--- RAW DATA ---
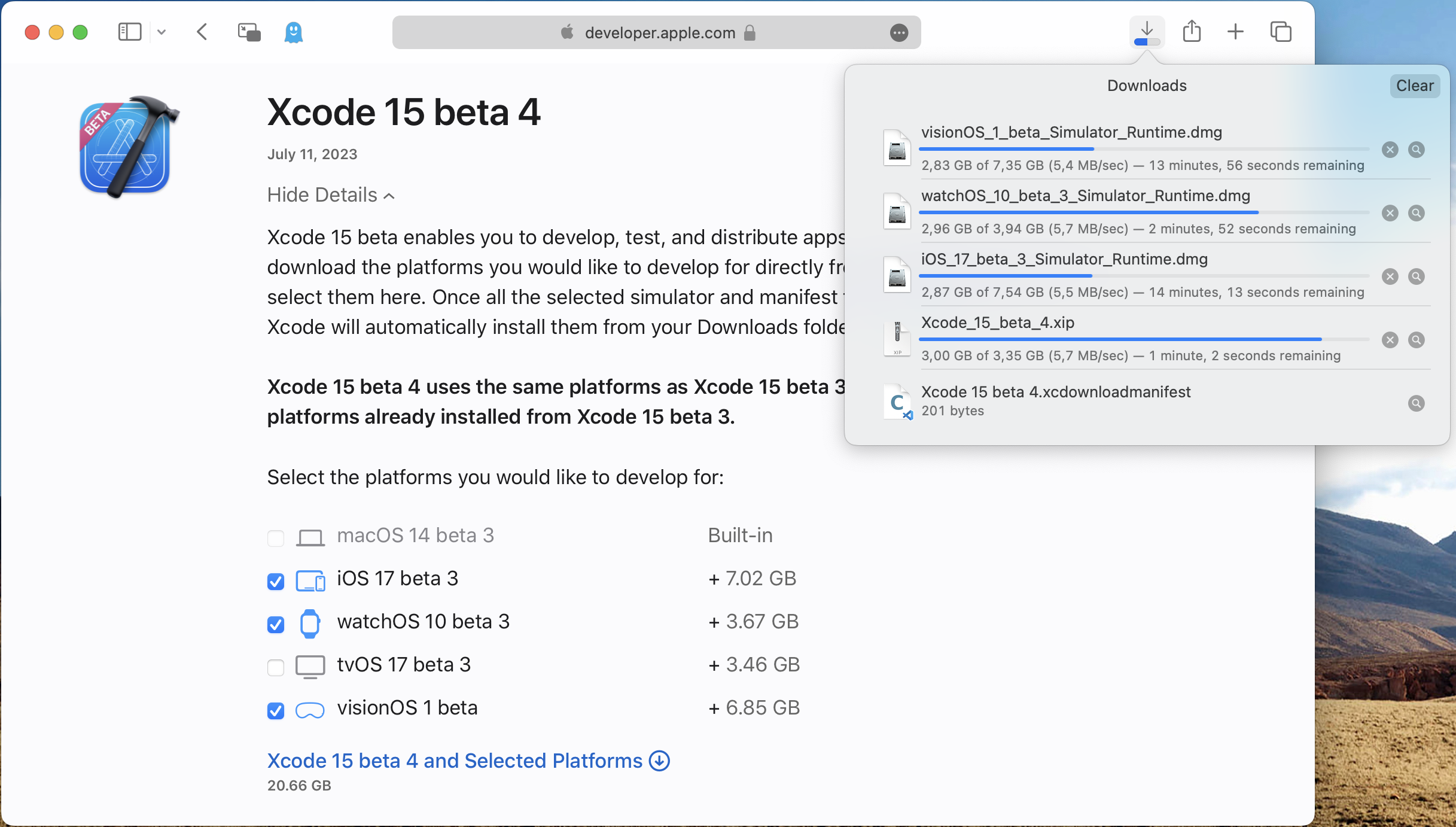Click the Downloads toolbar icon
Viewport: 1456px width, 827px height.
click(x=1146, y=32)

---

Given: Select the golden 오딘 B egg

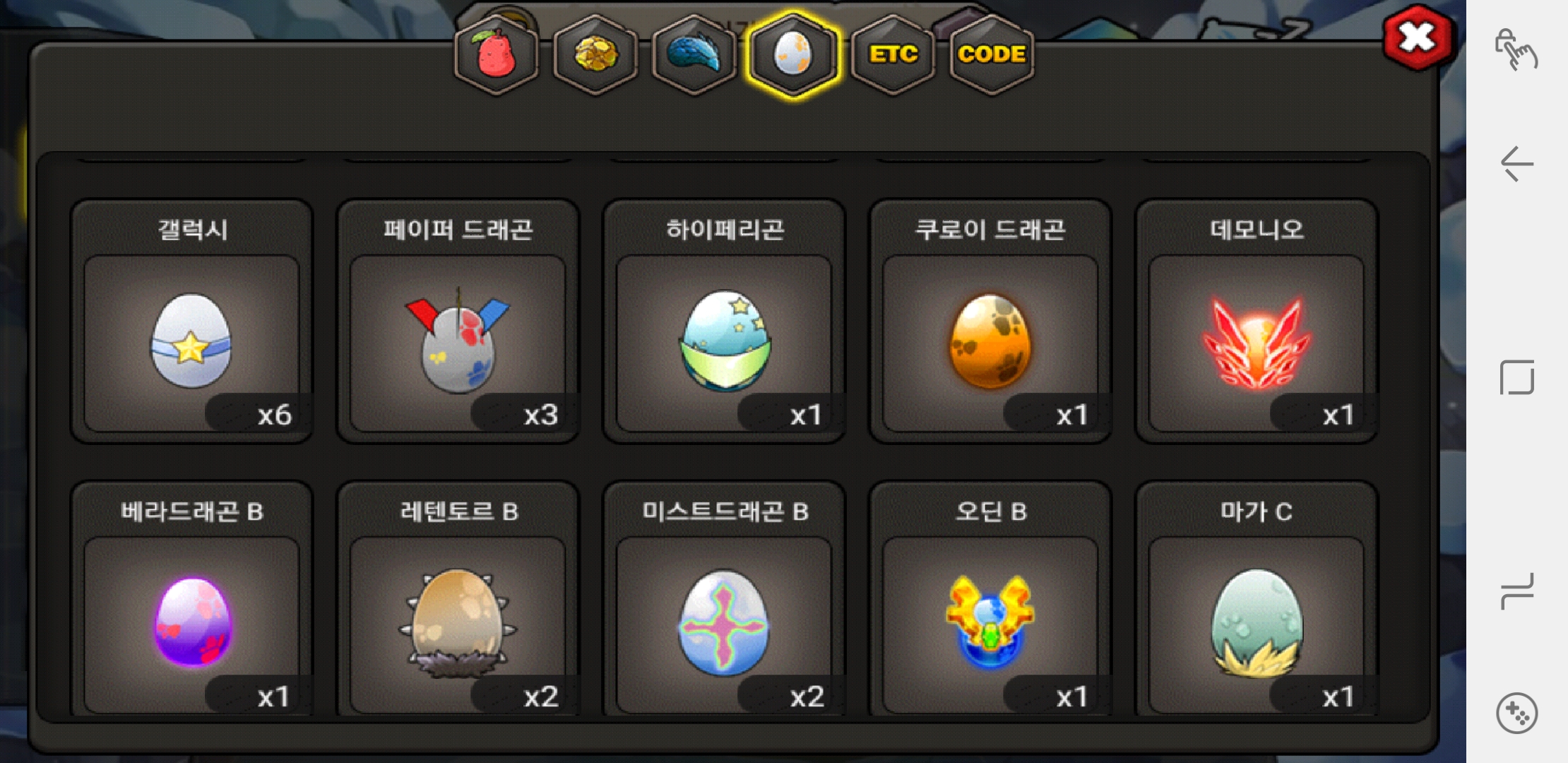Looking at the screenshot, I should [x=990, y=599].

--- OBJECTIVE ---
Format the lines from the one containing "Click the Downloads toolbar icon" through the one containing "click(x=1146, y=32)", inclusive, as a numbered list, skipping blank lines. Leave the pictures out.

--- SOLUTION FOR THIS TASK ---
1. Click the Downloads toolbar icon
2. Viewport: 1456px width, 827px height.
3. click(x=1146, y=32)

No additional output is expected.